目的 探讨GTPBP3基因变异导致线粒体病的临床和遗传学特征。方法 报告1例GTPBP3基因变异致 线粒体翻译缺损相关患儿的临床资料，并复习相关文献。结果 女性患儿，3岁4月龄，入院时表现为严重乳酸酸中毒 （乳酸29 mmol/L）、呼吸衰竭、心肌损害和卒中样发作综合征。头颅磁共振示双侧皮质脊髓束对称性异常信号。入院后 予机械通气，B族维生素、辅酶Q10、左卡尼汀改善代谢，并行血液透析。经治疗后患儿血乳酸显著降低，病情平稳出院。 基因检测显示患儿GTPBP 3基因存在杂合变异c. 785 A>C（p.Q 262 p）和c. 1169 delG（p.G 390 Efs* 16），分别来自母亲 和父亲（均为杂合状态）。结论 基因检测能明确诊断GTPBP3基因变异相关线粒体病；改善线粒体代谢，必要时血液 透析是治疗线粒体病患儿代谢危象的有效方法。

Objective To analyze the clinical and genetic characteristics of GTPBP3 gene mutation associated with mitochondrial translation defect. Methods The clinical characteristics of a female preschool child related to mitochondrial translation defect caused GTPBP3 gene mutation were concluded.

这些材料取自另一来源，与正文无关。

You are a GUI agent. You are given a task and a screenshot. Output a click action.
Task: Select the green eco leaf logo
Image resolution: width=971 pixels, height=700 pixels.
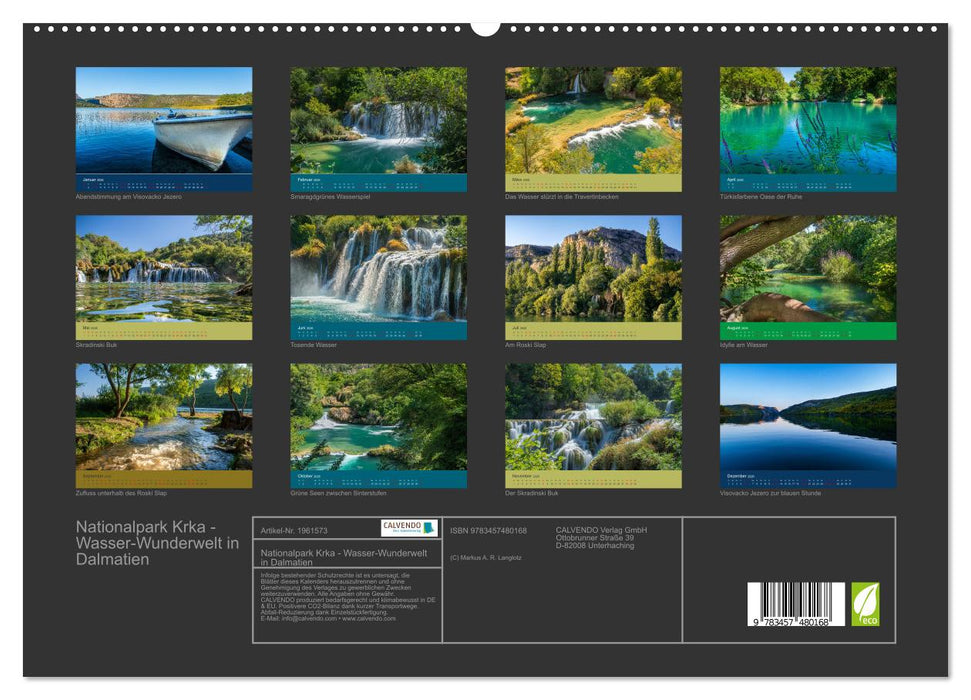click(866, 602)
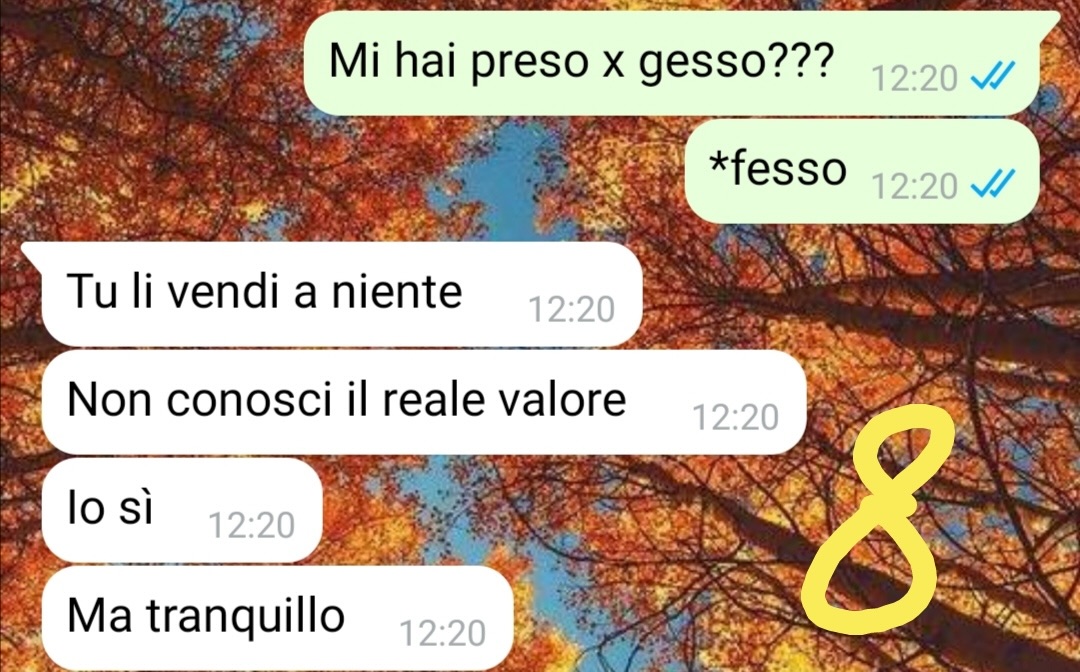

And related literature was reviewed. Results The child was hospitalized for pale face, dyspnea 3 hours and convulsion once, presented with severe lactic acidosis (arterial blood gas-lactic acid was 29 mmol/L), respiratory failure, myocardial damage and stroke-like syndrome. Brain MRI showed abnormal symmetry signal of bilateral cortical spinal tract. After ventilator assisted respiration, B group of vitamins, coenzyme Q10 , L-carnitine to improve metabolism and hemodialysis, the blood lactic acid dropped markedly. Her condition was gradually improved, eventually she was discharged from hospital. This disease was confirmed by molecular genetic test. Mutation of c.785 A>C (p.Q 262 P) and c. 1169 delG (p.G 390 Efs* 16 ) were detected in GTPBP 3 gene in this child, which were inherited from her mother and father respectively. Conclusion The hereditary disease should be highly suspected in patients with these symptoms. Gene analysis can help to clarify diagnosis. Improving mitochondrial metabolism and hemodialysis, if necessary, is an effective therapeutic tool to improve metabolic crisis in these children.